As a manufacturer of oil and petroleum-based products in Malaysia, Lu Bang Gali Bhd. faces a disproportionate amount of uncertainty, at least over their next fiscal period. This is particularly so since on Monday, 3rd August 2015, they signed an agreement with a U.S.-based oil-producing company to purchase 1 million barrels of oil per year for the next five years. The sale price of the first 1 million barrels has been agreed at USD49.00 per barrel with payment due in six months. The MYR/USD exchange rate on 3rd August 2015 was 3.82. The price per barrel of the next four shipments of 1 million barrels per year will be negotiated before 31 January of each subsequent year and will be highly dependent on world crude oil prices at the time of negotiation.

Part 1

As the financial controller of Lu Bang Gali, submit a detailed financial projection of how the company can manage its risk exposure over the next fiscal period.

Through your contacts in the Malaysian financial market, you have managed to obtain the following information:

i) Six-month forward rate for MYR/USD is 3.42 - 3.45
ii) Six-month investing/borrowing interest rates in Kuala Lumpur are 7.00 / 8.00 % per annum
iii) Six-month investing/borrowing interest rates in U.S. are 3.00 / 4.00 % per annum

Due to financial regulatory restrictions in Malaysia, currency options are not available. The closest liberalized foreign exchange market is Singapore that has provided the following:

i) Six-month put option on USD is priced SGD0.02/USD at a strike of SGD1.35/USD
ii) Six-month call option on USD is priced SGD0.03/USD at a strike of SGD1.35/USD
iii) Six-month forward rate for MYR/SGD is 2.79 - 2.82.
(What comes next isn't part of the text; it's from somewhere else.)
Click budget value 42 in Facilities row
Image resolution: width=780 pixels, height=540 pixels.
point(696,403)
Given the above information, what is your recommendation to the Board of Directors of Lu Bang Gali and why?

Part 2

Due to the short-term nature of foreign currency derivatives, the Board of Directors are unconvinced that your projections in Part 1 are suited to manage the company's risk exposure after the first 1-million barrel shipment.

In an academic essay of no more than 1,000 words, provide a long-term strategic plan to manage Lu Bang Gali's risks. Because this is a compulsory unit for the International Business major, you are highly encouraged to draw on your knowledge from multiple business-related disciplines.
Notes

1) In the operations of any business, ambiguity always arises. There is no such thing as perfect information. As such, should you find any ambiguity from the scenario above, you are allowed (in fact, expected!) to make reasonable and well-justified assumptions to support your response. Strong communication and reasoning skills are highly prized by employers.
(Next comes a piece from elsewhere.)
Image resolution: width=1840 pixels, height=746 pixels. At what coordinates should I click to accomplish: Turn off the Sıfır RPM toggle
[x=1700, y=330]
2) Additional credit will be awarded for work that is presented in a systematic and professional manner that is free from spelling and grammatical errors.

3) Remember that this is an individual assignment. See the University's policy and guidelines on assignments here: http://www.buseco.monash.edu.au/qmanual/qmanual.pdf

ADDITIONAL INFORMATION ON THE ASSIGNMENT

Part 1

As the financial controller of Lu Bang Gali, submit a detailed financial projection of how the company can manage its risk exposure over the next fiscal period.

Through your contacts in the Malaysian financial market, you have managed to obtain the following information:

i) Six-month forward rate for MYR/USD is 3.42 - 3.45
ii) Six-month investing/borrowing interest rates in Kuala Lumpur are 7.00 / 8.00% per annum
iii) Six-month investing/borrowing interest rates in U.S. are 3.00 / 4.00 % per annum

Due to financial regulatory restrictions in Malaysia, currency options are not available. The closest liberalized foreign exchange market is Singapore that has provided the following:

i) Six-month put option on USD is priced SGD0.02/USD at a strike of SGD1.35/USD
ii) Six-month call option on USD is priced SGD0.03/USD at a strike of SGD1.35/USD
iii) Six-month forward rate for MYR/SGD is 2.79 - 2.82.
iv) The spot rate for MYR/SGD is 2.78 - 2.79.